La Constitution a été rédigée par un groupe d’experts désigné par le président Alassane Ouattara. Pourquoi ce choix constitue l’un des principaux points d’accrochage avec l’opposition ?

Pascal Affi N’Guessan Ils ont traduit en texte juridique la volonté du chef de l’Etat, alors qu’il aurait fallu un débat démocratique pour analyser le contexte, comprendre les réalités politiques ivoiriennes, identifier les problèmes qui ont été à la base des graves affrontements de ces dernières années. Lorsqu’une République doit prendre la place d’une autre, cela ne peut pas être la décision d’un individu. Mais ici, le chef de l’Etat a refusé cette procédure inclusive qui aurait pu permettre à tous les Ivoiriens de participer au processus.

Joël N’Guessan En 2000, nous avons accouché d’une Constitution dans un climat de foire d’empoigne. On en était même arrivé à proposer que le texte précise que la femme du président devait être noire ! Seize ans plus tard, il nous fallait éviter cela. Qu’est-il reproché à ces experts constitutionnalistes ? Rien sur le fond.

Pensez-vous que les cinq jours accordés aux députés pour étudier les 184 articles de l’avant-projet étaient suffisants ?

PAN Pas du tout. En réalité, il n’y a eu que deux jours. Plusieurs amendements ont été proposés et tous ont été rejetés, le texte est passé comme une lettre à la poste.

JN J’ai lu et analysé l’avant-projet en moins d’une heure. Si on me dit que les députés ont besoin de cinq fois vingt-quatre heures pour comprendre trente pages, j’ai de quoi douter de leur intelligence. Les députés ont des groupes parlementaires et peuvent s’associer, ils ont des experts en leur sein pour analyser.

MATÉRIEL FOURNI —

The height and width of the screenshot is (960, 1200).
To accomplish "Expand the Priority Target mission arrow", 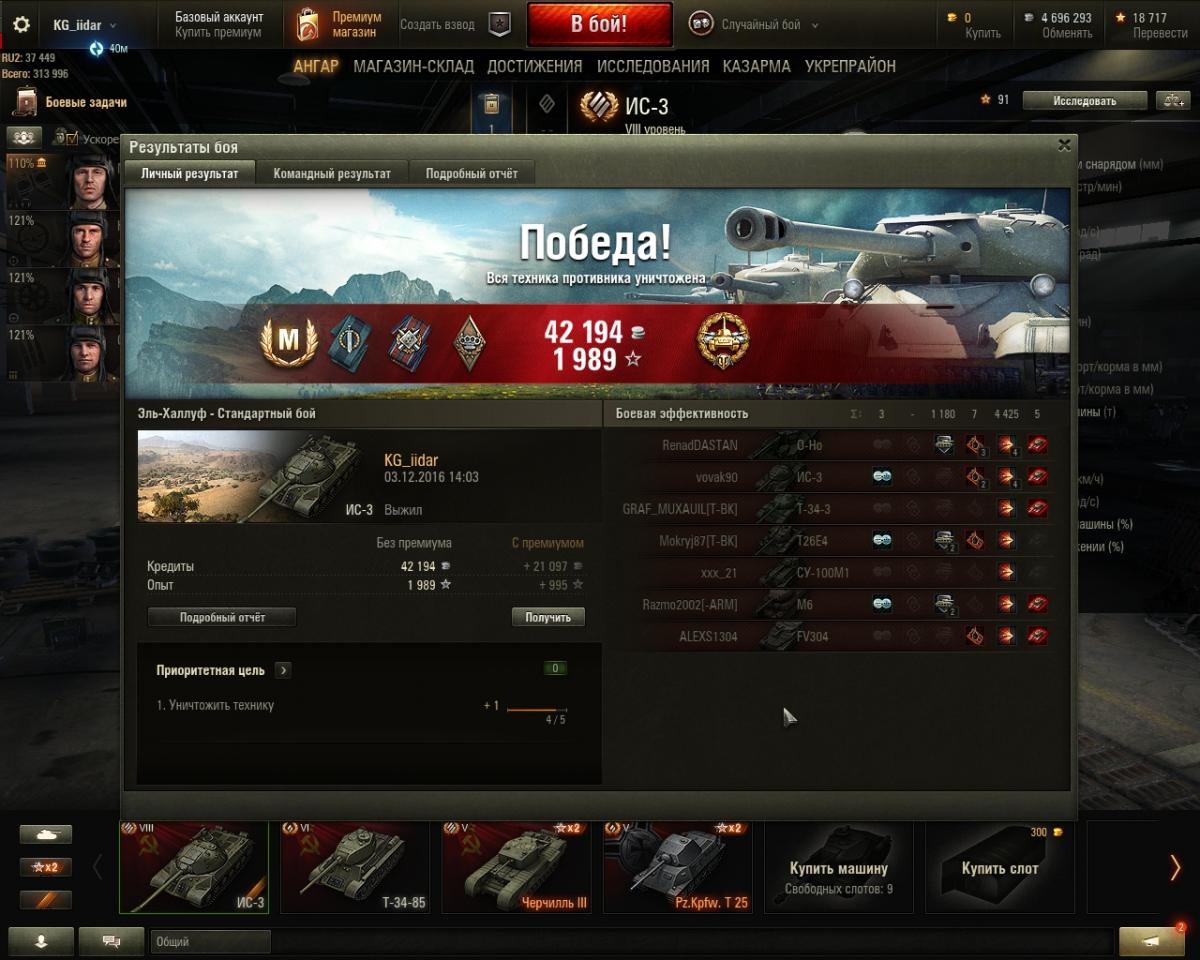I will point(283,670).
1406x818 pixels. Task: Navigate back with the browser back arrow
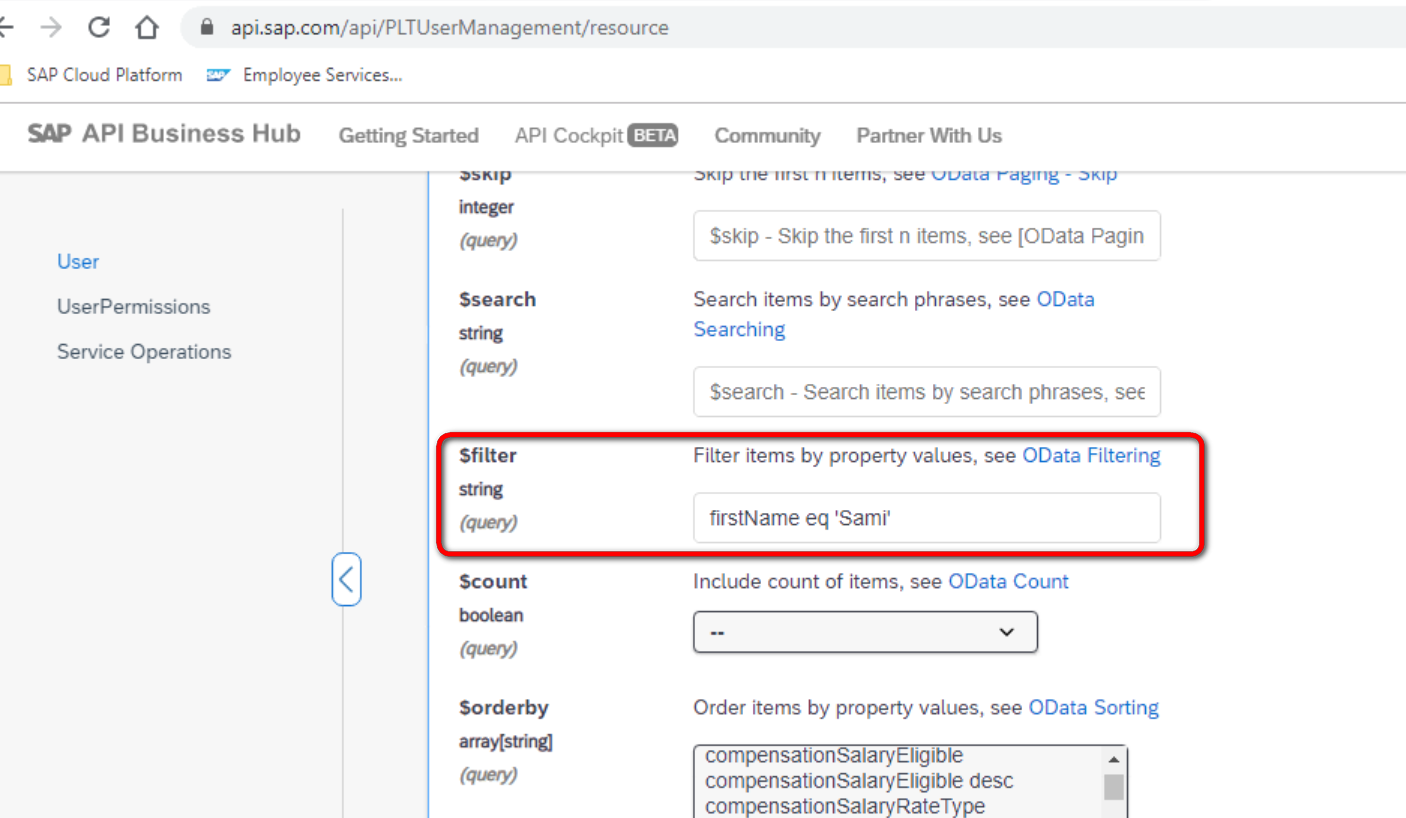(x=8, y=27)
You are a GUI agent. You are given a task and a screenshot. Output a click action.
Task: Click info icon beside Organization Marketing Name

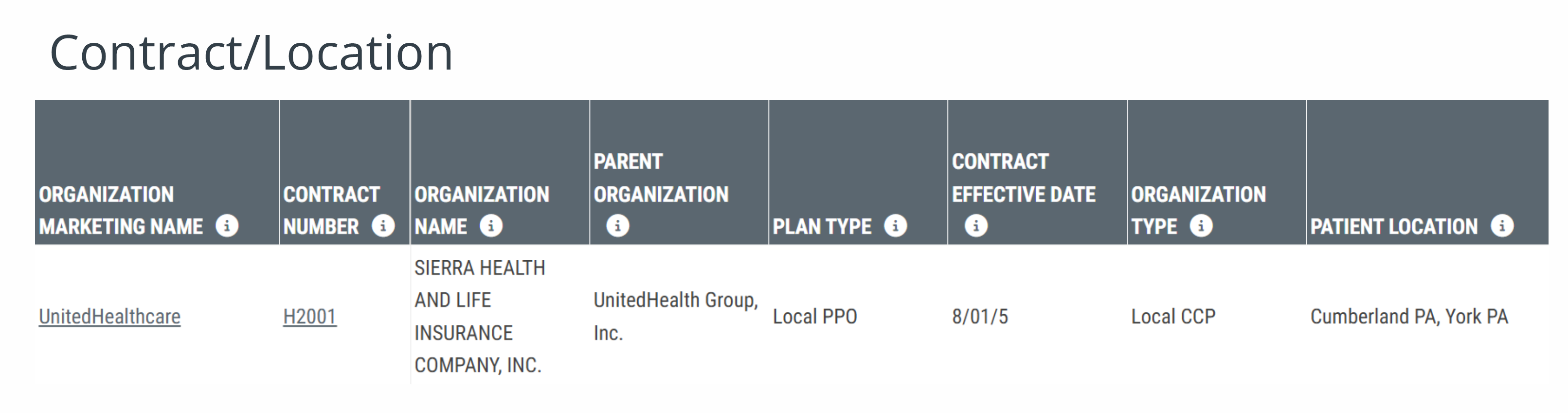[x=227, y=226]
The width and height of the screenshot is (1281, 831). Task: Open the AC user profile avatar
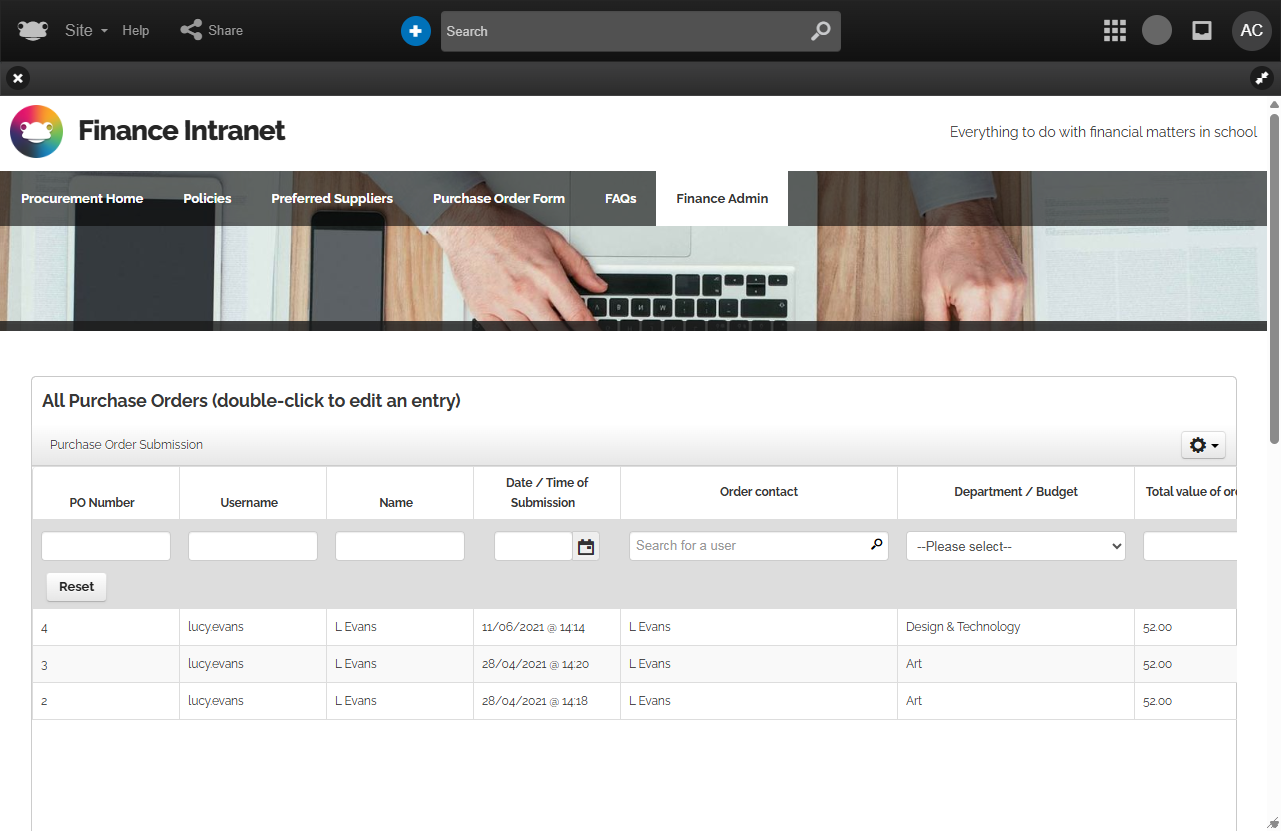[x=1251, y=31]
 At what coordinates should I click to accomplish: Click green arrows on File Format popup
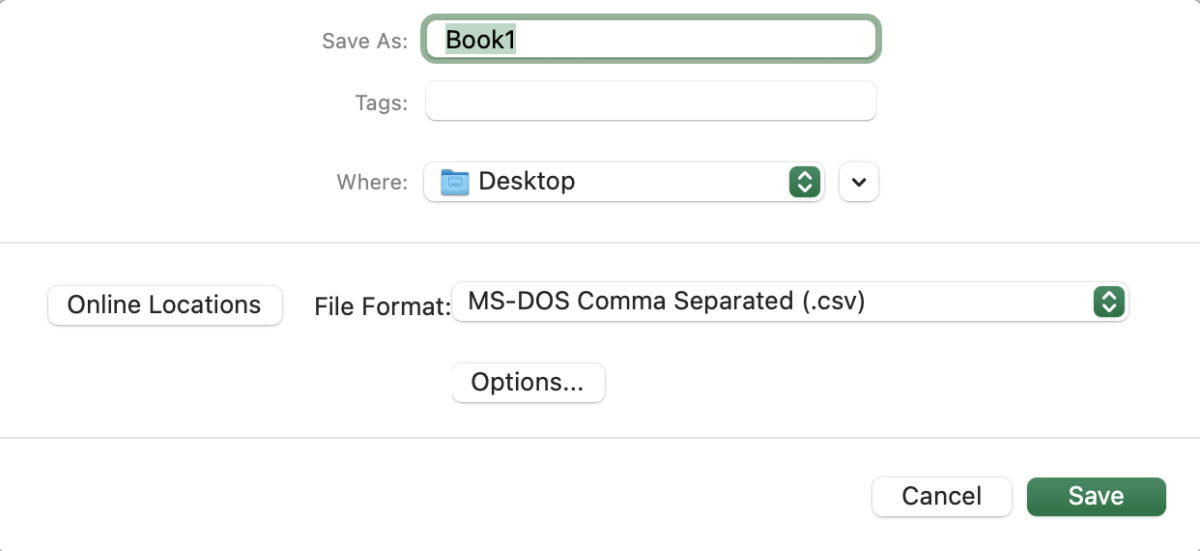point(1108,301)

LISTE DES TÂCHES —
1) Reproduisez fidèlement le passage de l'entretien sur la Constitution ivoirienne qui s'ouvre sur les mots contenant « Joël N’Guessan En 2000, nous » et se clôt sur « à la poste. ».
2) Poursuivez l'entretien sur la Constitution ivoirienne à partir de sa dernière phrase.

RÉSULTATS —
1)
Joël N’Guessan En 2000, nous avons accouché d’une Constitution dans un climat de foire d’empoigne. On en était même arrivé à proposer que le texte précise que la femme du président devait être noire ! Seize ans plus tard, il nous fallait éviter cela. Qu’est-il reproché à ces experts constitutionnalistes ? Rien sur le fond.

Pensez-vous que les cinq jours accordés aux députés pour étudier les 184 articles de l’avant-projet étaient suffisants ?

PAN Pas du tout. En réalité, il n’y a eu que deux jours. Plusieurs amendements ont été proposés et tous ont été rejetés, le texte est passé comme une lettre à la poste.

2)
Des opposants à la nouvelle Constitution manifestent, le 20 octobre 2016, à Abidjan. | ISSOUF SANOGO/AFP

Pourquoi la création d’une vice-présidence divise-t-elle ?

PAN Parce qu’on n’en voit pas l’intérêt. La Constitution actuelle organise à la fois l’intérim [par le président de l’Assemblée nationale] en cas de vacance du pouvoir et la suppléance en cas d’absence du chef de l’Etat du territoire national. A quoi bon alourdir l’exécutif avec un poste de vice-président dont les compétences ne sont mentionnées nulle part dans la Constitution, mais définies par le chef de l’Etat… Cela peut créer les circonstances de conflits de compétences entre les trois têtes de l’exécutif.

JN Je ne vois pas en quoi cela gêne. L’opposition me dira certainement que le poste est budgétivore. Mais ils n’ont pas encore vu la loi de finances. Le budget du pays a été multiplié par trois. Si on doit consacrer entre 100 et 200 millions de francs CFA [152 000 à 305 000 euros] pour le vice-président afin de nous garantir qu’en cas de vacance du pouvoir, celui-ci assurera l’intérim, je ne vois pas où est le problème.

Malgré ces profonds désaccords, l’opposition reconnaît la nécessité d’une nouvelle Constitution.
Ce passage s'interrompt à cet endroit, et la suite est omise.